Lalitpur, Dec 20: Human rights activists have said the political parties were nervous they would be dragged into cases and have to face charges if the Rome Statute was ratified.

      Constitution experts, advocates and rights activists speaking in a programme organised by the Informal Sector Services Centre (INSEC) on Monday, argued that the Statute was yet to be ratified by Nepal as those in power were unwilling.

      Senior advocate and lawmaker Radheshyam Adhikari accused the parties of becoming averse to ratifying the Statute as they believed in violence. "The parties are afraid to ratify the Statute because they think that they would be dragged in human rights abuse cases as they believed in violence," he said. He stressed on the implementation of any international laws once they are ratified.

      Attorney General Raman Kumar Shrestha stressed on ratification of the Rome Statute for strengthening the domestic criminal justice system.

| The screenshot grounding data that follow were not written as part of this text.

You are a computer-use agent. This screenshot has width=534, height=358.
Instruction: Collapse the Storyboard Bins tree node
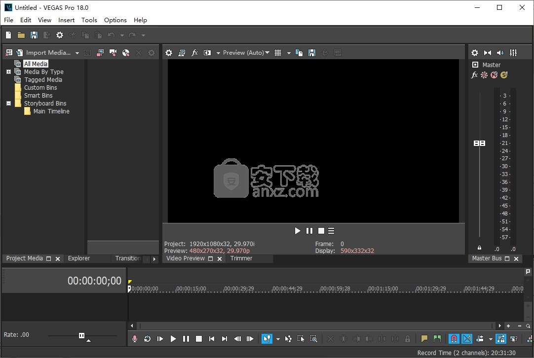[8, 104]
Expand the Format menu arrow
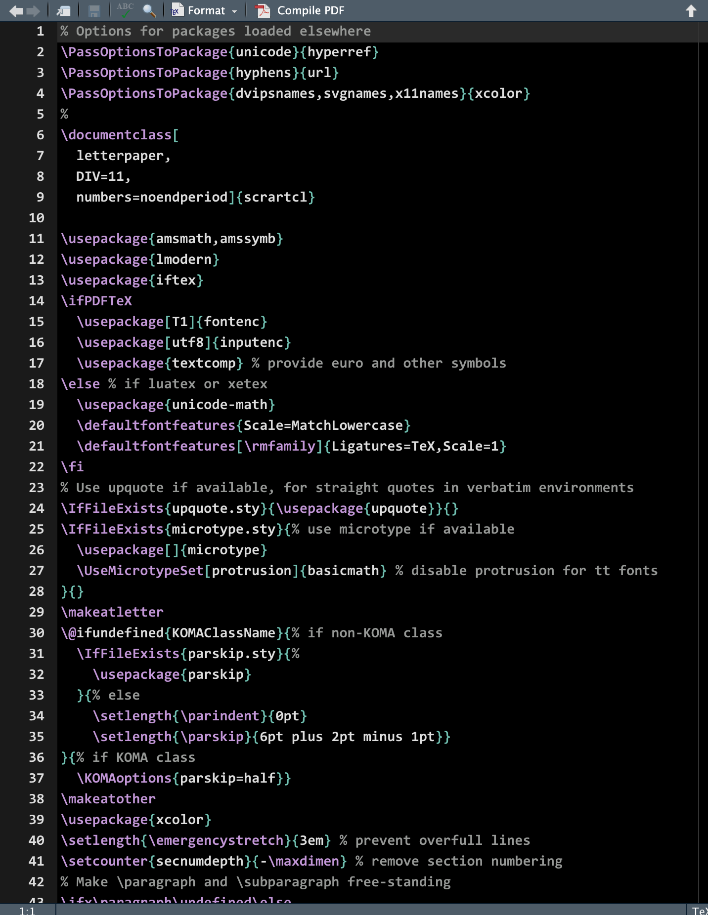The width and height of the screenshot is (708, 915). pyautogui.click(x=234, y=11)
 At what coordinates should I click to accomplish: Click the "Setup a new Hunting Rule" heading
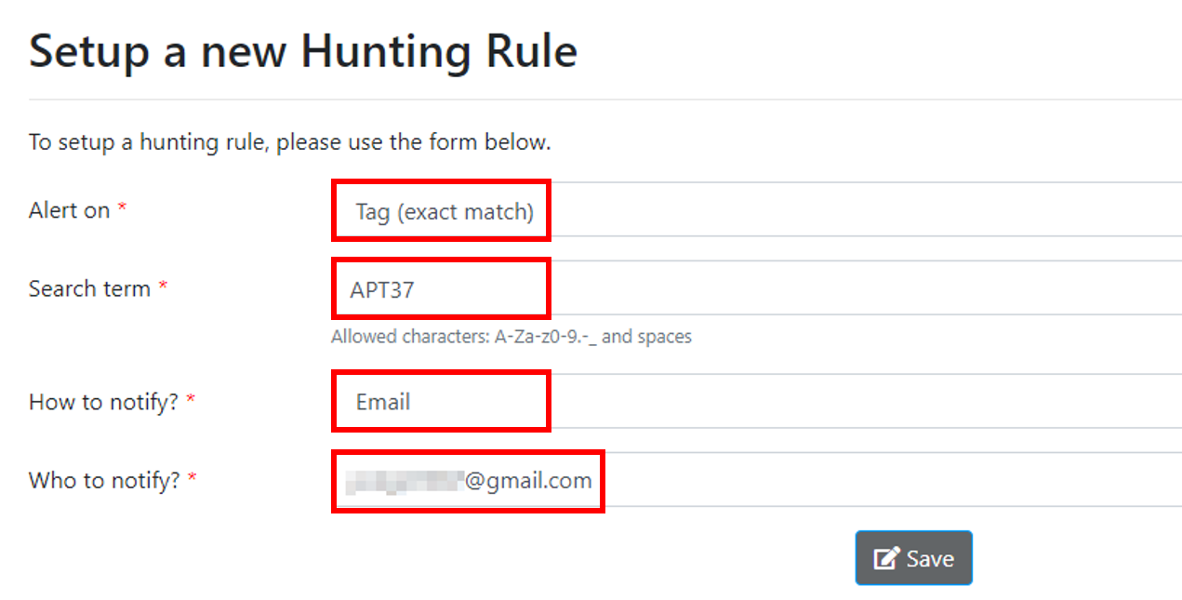coord(303,51)
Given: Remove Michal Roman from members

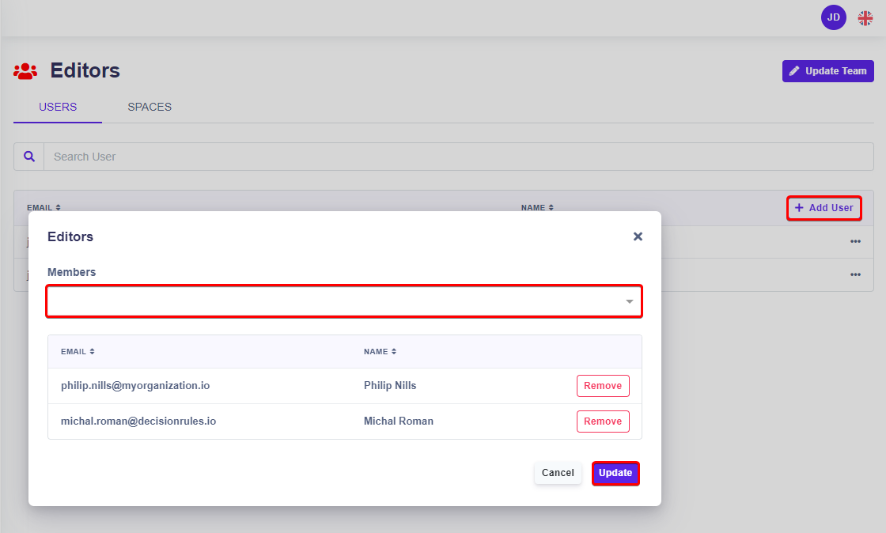Looking at the screenshot, I should [x=602, y=421].
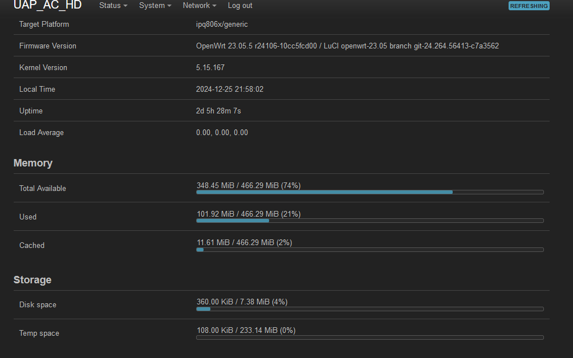Select the Firmware Version value text

pyautogui.click(x=347, y=46)
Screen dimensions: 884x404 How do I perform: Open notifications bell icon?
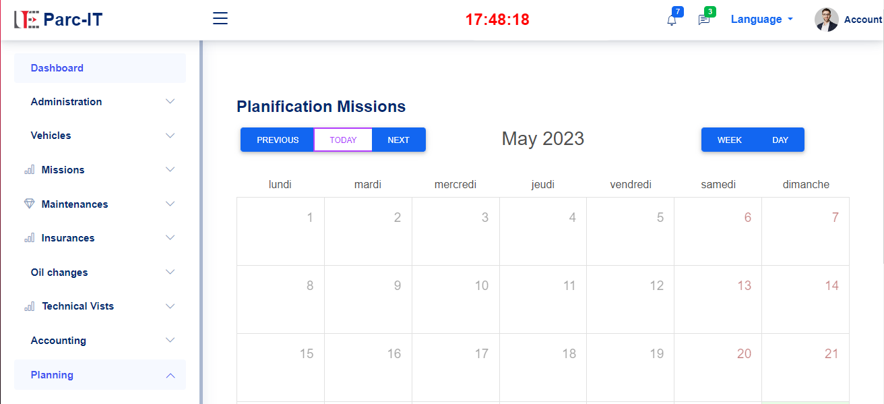[672, 20]
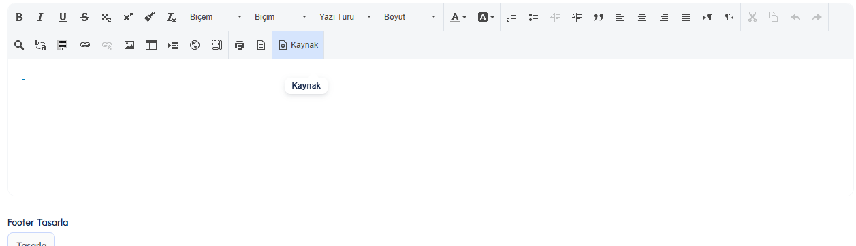Open the text color picker
This screenshot has height=246, width=856.
pos(458,17)
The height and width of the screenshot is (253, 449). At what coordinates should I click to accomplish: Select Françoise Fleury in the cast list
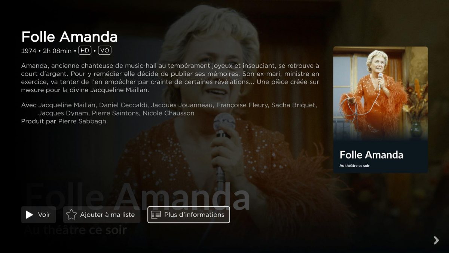[x=242, y=105]
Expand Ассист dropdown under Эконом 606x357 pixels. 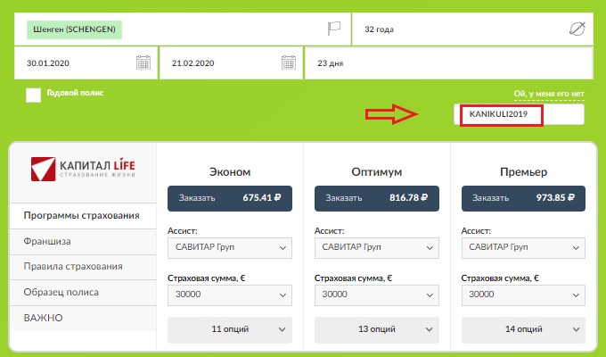(230, 247)
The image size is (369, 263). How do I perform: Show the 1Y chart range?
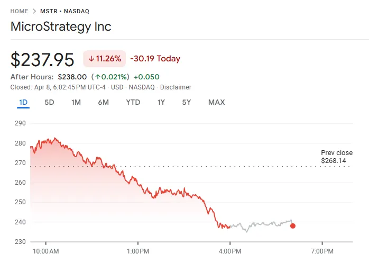pyautogui.click(x=161, y=102)
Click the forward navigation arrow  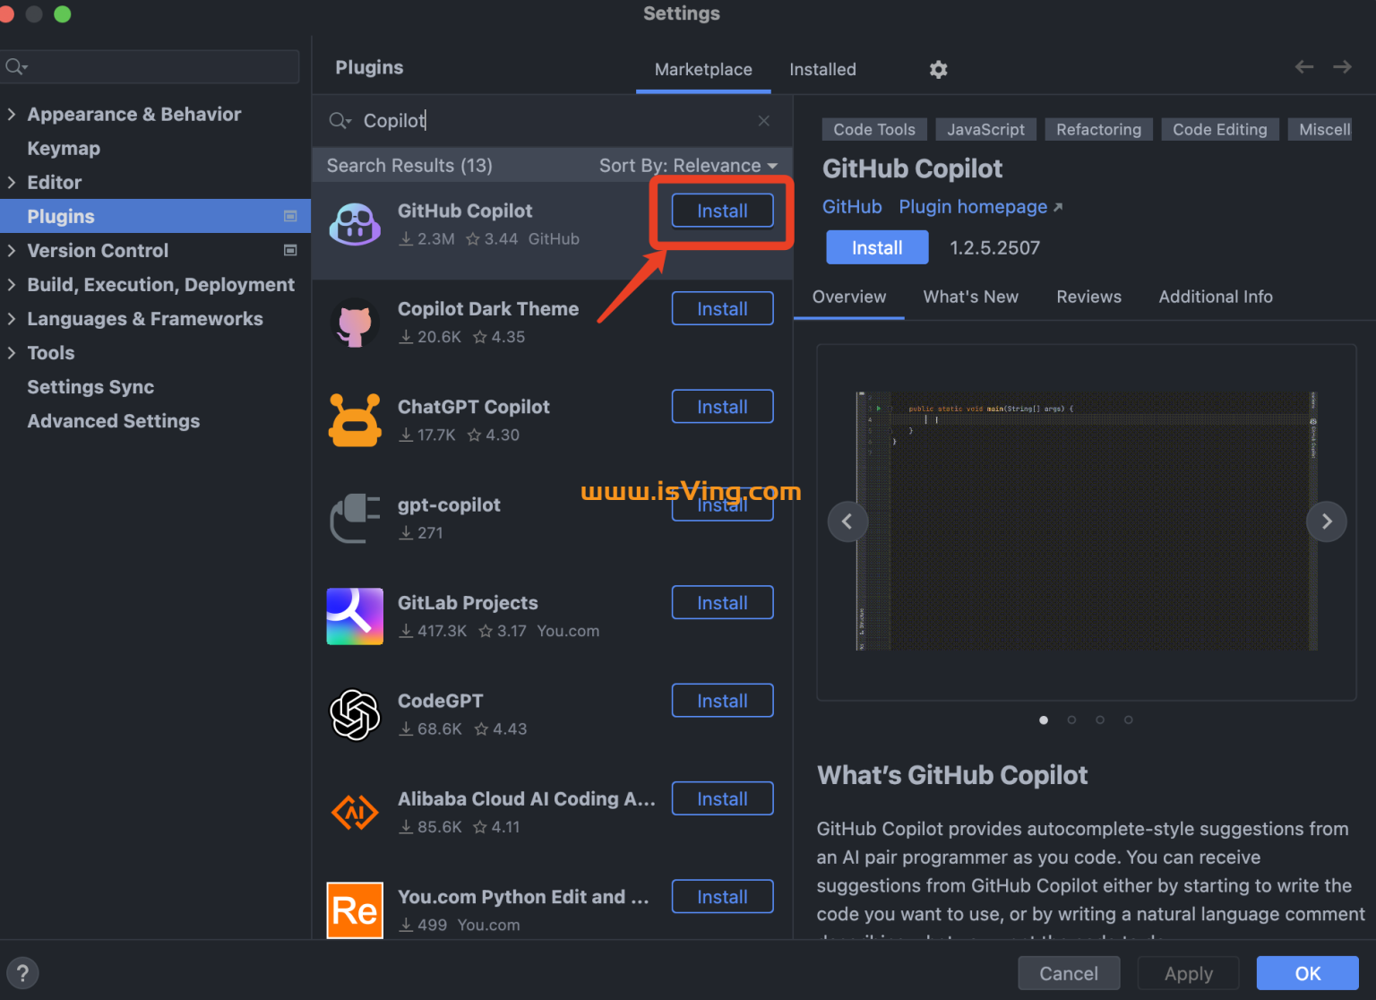(1342, 66)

He also emphasised on the protection of the witnesses. 

"Although it appears to be expensive looking at its practice in different countries, it is essential," he said.

      Chairman of Nepal Law Commission, Madhav Prasad Poudel said the Rome Statute becomes essential when the domestic criminal justice system is weak. He argued that Nepal is ahead in guaranteeing the human rights. "We are ahead in guaranteeing the human rights compared to other countries in South Asia," he observed.

      Constitution expert Dr Surya Dhungel spoke of the need of creating awareness from the local to the political level in favour of ratification of the Rome Statute.

      President of the Accountability Watch Group Charan Prasau and INSEC president Subodh Raj Pyakurel said the political party leaders have the fear that they would be indicted if the human rights laws were strong enough.